Amazon has an example of using S3 from PHP, but it’s pretty basic. As far as I’ve been able to tell so far, the canonical PHP interface to S3 is neurofuzzy’s library so that’s probably where I’ll start. If nothing else, it should be a helpful guide to what the underlying S3 API looks like in real life and not just on paper.

One last thought, included here just for the sake of having a place to put it. If it turns out that S3 is too heavily optimized toward storing large objects (i.e. that performance is limited by number of object operations rather than number of bytes) then it seems like a one-to-one mapping of user files to S3 objects might not be a very good idea. The question, then, is how to aggregate user files into larger S3 objects without having to rewrite an entire large object whenever one small object within it changes.
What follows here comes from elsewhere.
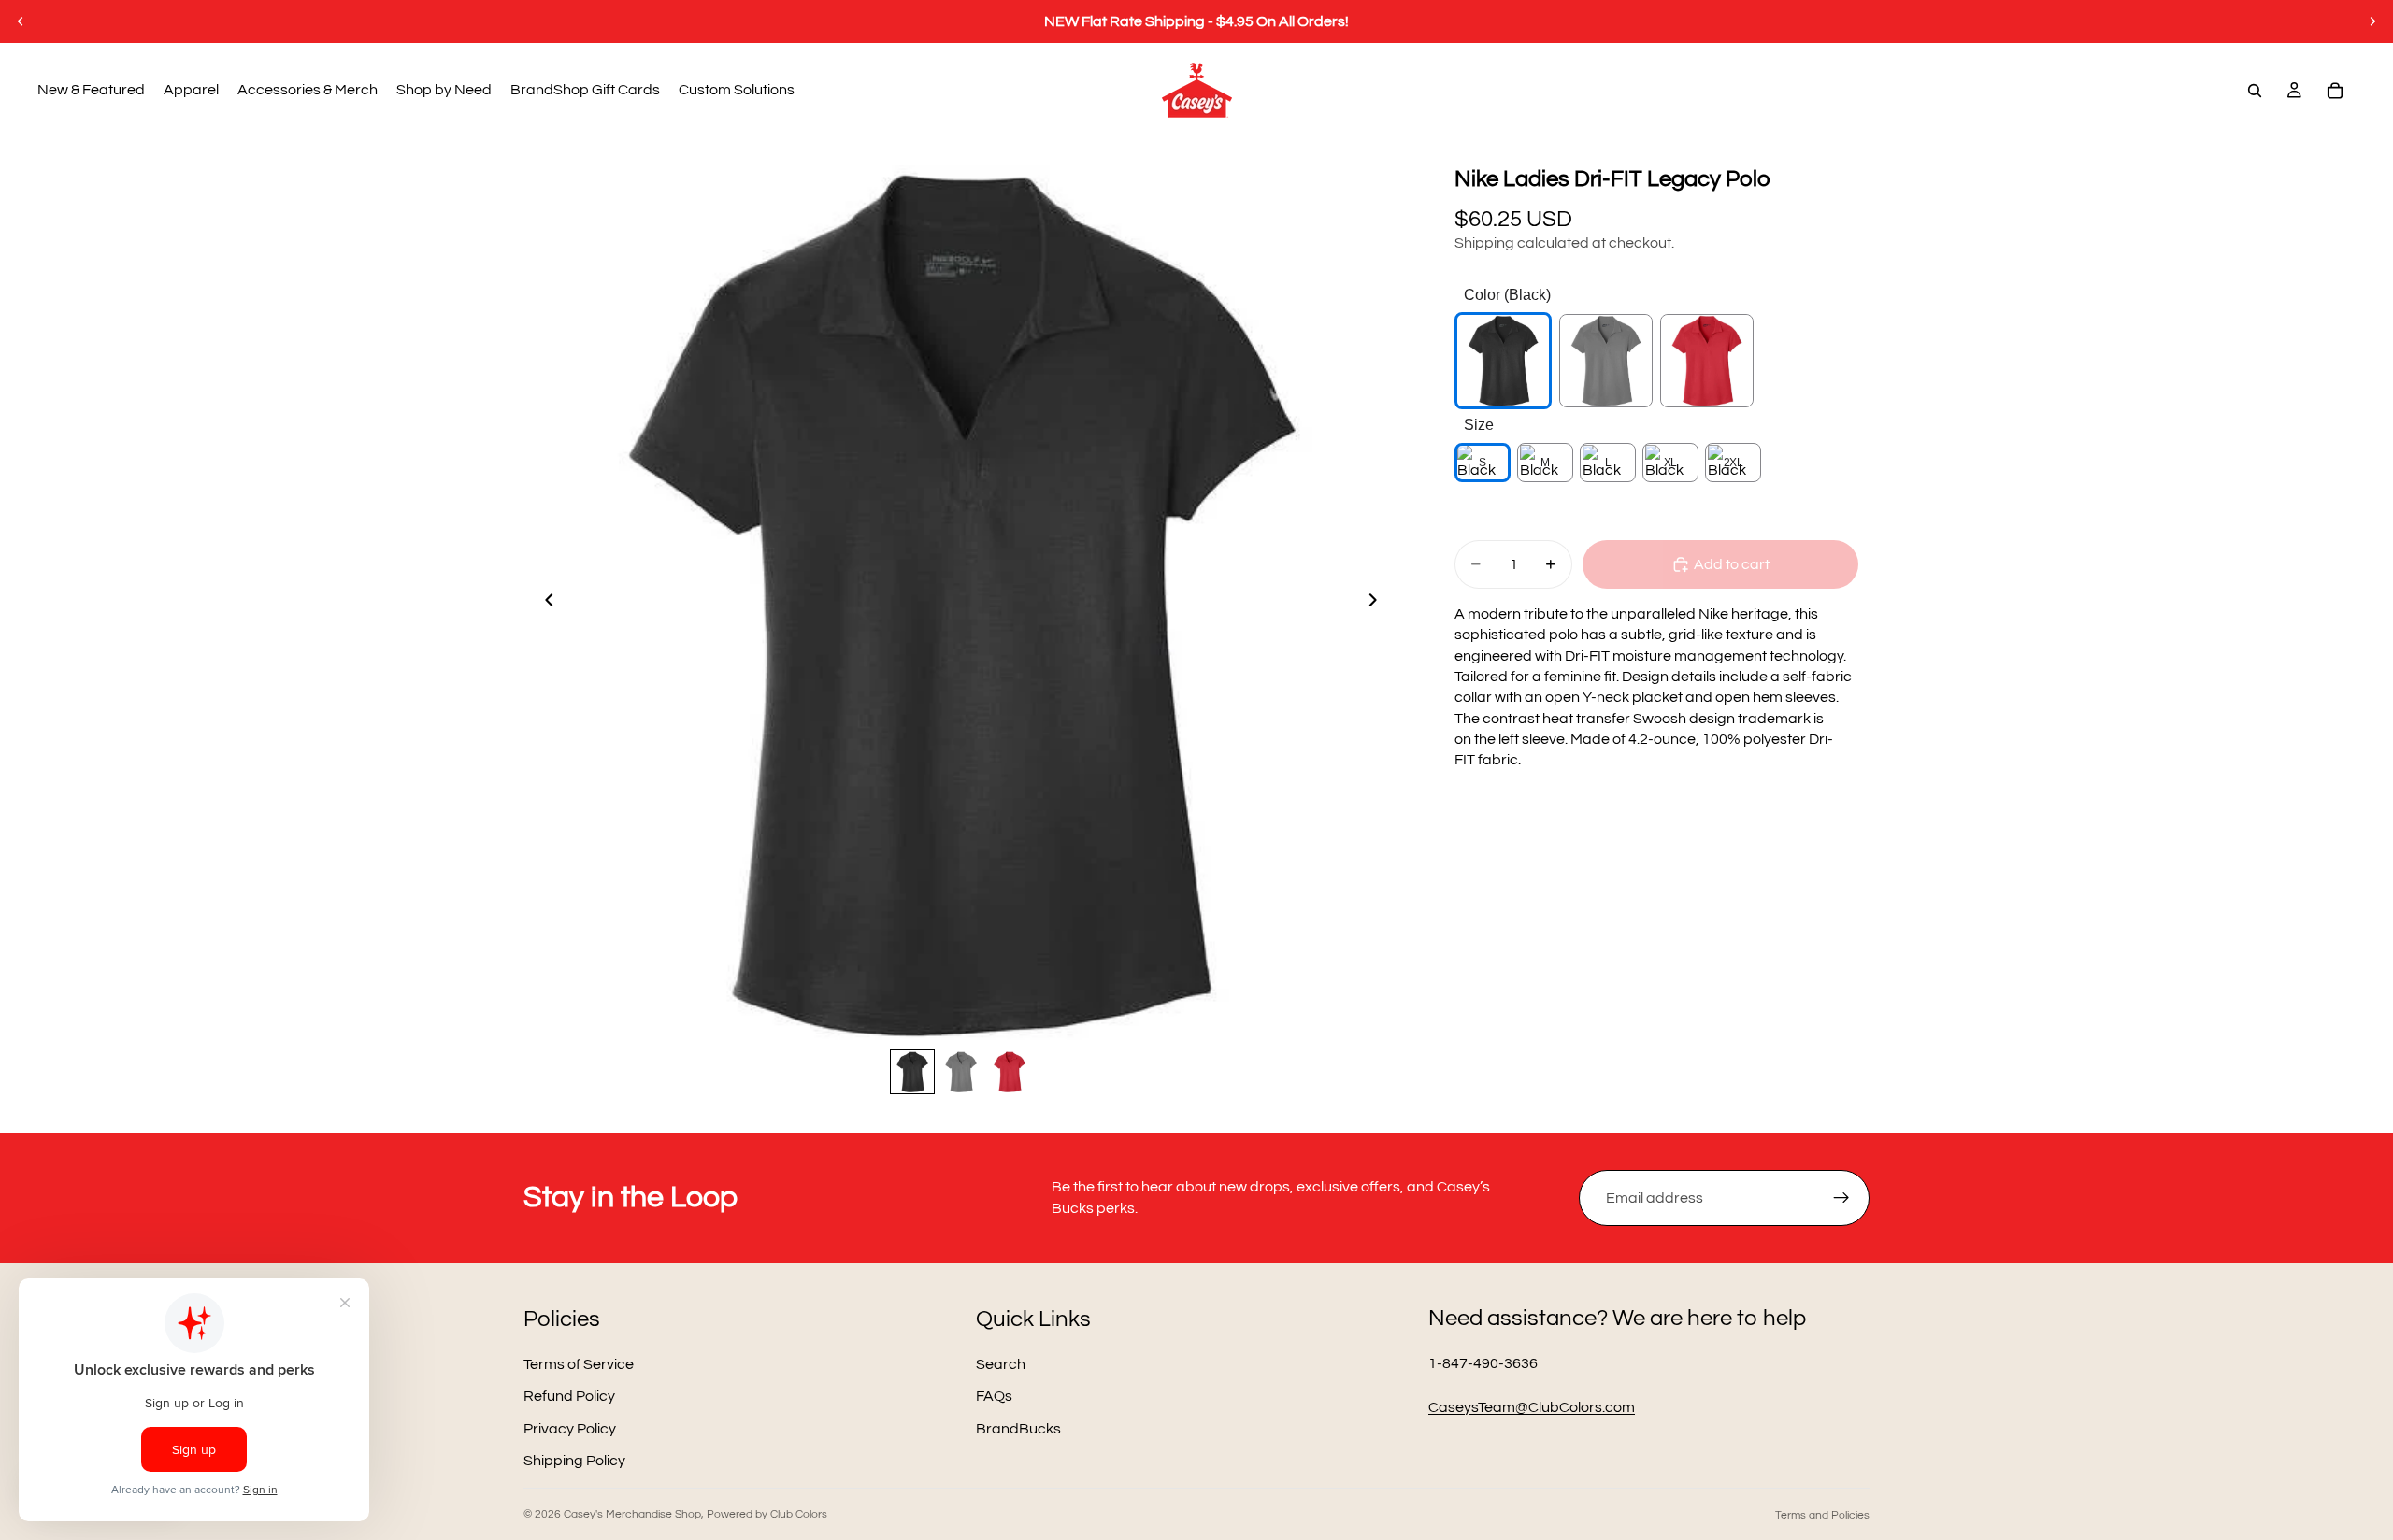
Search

One approach I’ve been toying with is to use something like a log-structured or atomic-update filesystem, with S3 objects representing (an infinite supply of) disk slices instead of files. As you write, you actually write into a new slice. When it’s full, or at other “strategic” times, it gets linked into the overall filesystem hierarchy to supplant earlier versions. The ratio between user actions and S3 actions can therefore be extremely high without sacrificing data integrity. I don’t know yet whether such an approach is really a good idea, but maybe it’s something other filesystem geeks would like to chew on.